While tackling the scourge of disinformation, governments and other parties should avoid interfering with the freedom of expression and free media, according to a report from the European Commission’s High-Level Expert Group on Fake News and Disinformation, published on Monday (March 12):
The report calls for online platforms to be more transparent and for media literacy to be promoted, while warning against any simplistic solutions to the problems of disinformation. It also made a plea for more tools to empower users and journalists to tackle disinformation, and for the diversity and sustainability of news media to be safeguarded.

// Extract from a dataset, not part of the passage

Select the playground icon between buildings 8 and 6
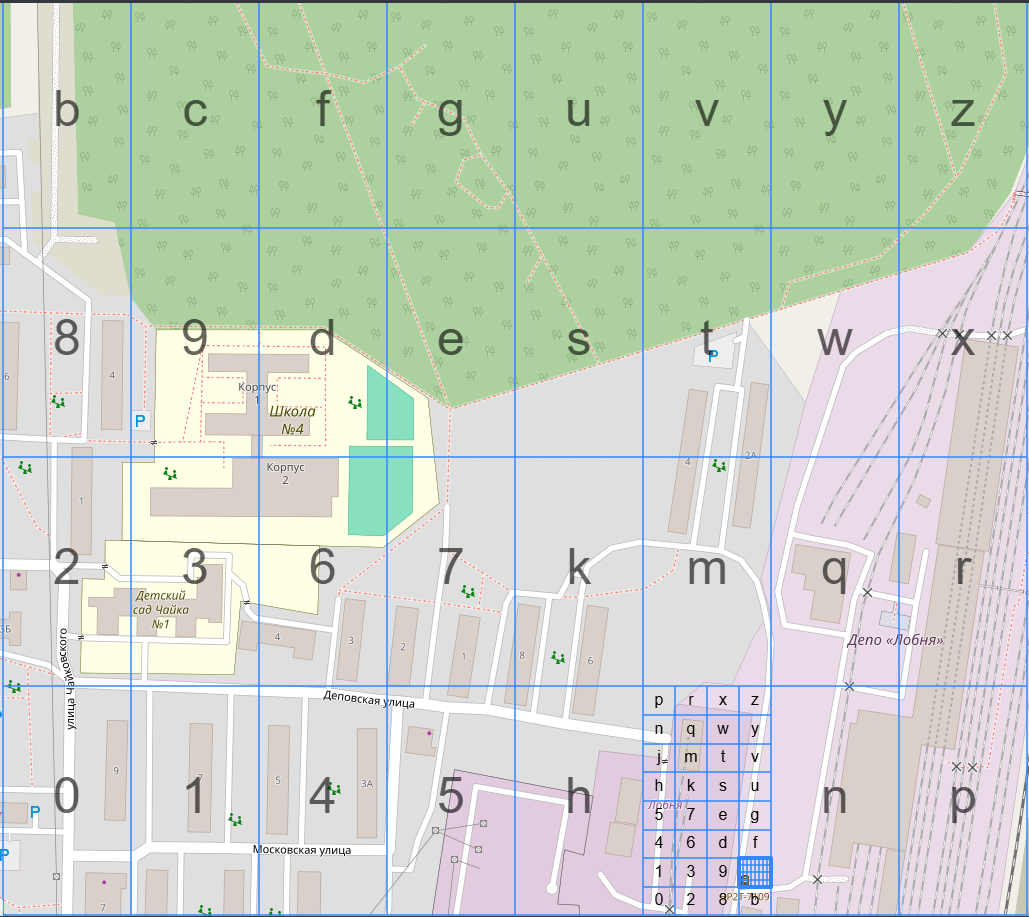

The multi-dimensional approach recommended by the HLEG is based on a number of interconnected and mutually reinforcing responses. These responses rest on five pillars designed to:
- enhance transparency of online news, involving an adequate and privacy-compliant sharing of data about the systems that enable their circulation online;
- promote media and information literacy to counter disinformation and help users navigate the digital media environment;
- develop tools for empowering users and journalists to tackle disinformation and foster a positive engagement with fast-evolving information technologies;
- safeguard the diversity and sustainability of the European news media ecosystem, and
- promote continued research on the impact of disinformation in Europe to evaluate the measures taken by different actors and constantly adjust the necessary responses.
Group chairman Madeleine de Cock Buning — a Dutch professor of copyright and media law — said the experts were advising the opposite of a blacklist. “For us, freedom of the press is the most important aspect,” she said. “What we do advise is fact checking. But we advise that in a very transparent an open sourced kind of way.”
The most extensive analysis of fake news has found that “for all categories of information — politics, entertainment, business and so on —false stories spread significantly farther, faster and more broadly than did true ones,” notes Sinan Aral (@sinanaral), a professor at the M.I.T. Sloan School of Management.
Falsehoods were 70 percent more likely to be retweeted, even when controlling for the age of the original tweeter’s account, its activity level, the number of its followers and followees, and whether Twitter had verified the account as genuine, he writes for the New York Times:
A more robust identification of the factors that drive the spread of true and false news will require direct interaction with users through interviews, surveys and lab experiments. We could also benefit from randomized controlled trials of efforts to dampen the spread of false stories…..Some notion of truth is central to the proper functioning of nearly every realm of human endeavor. If we allow the world to be consumed by falsity, we are inviting catastrophe.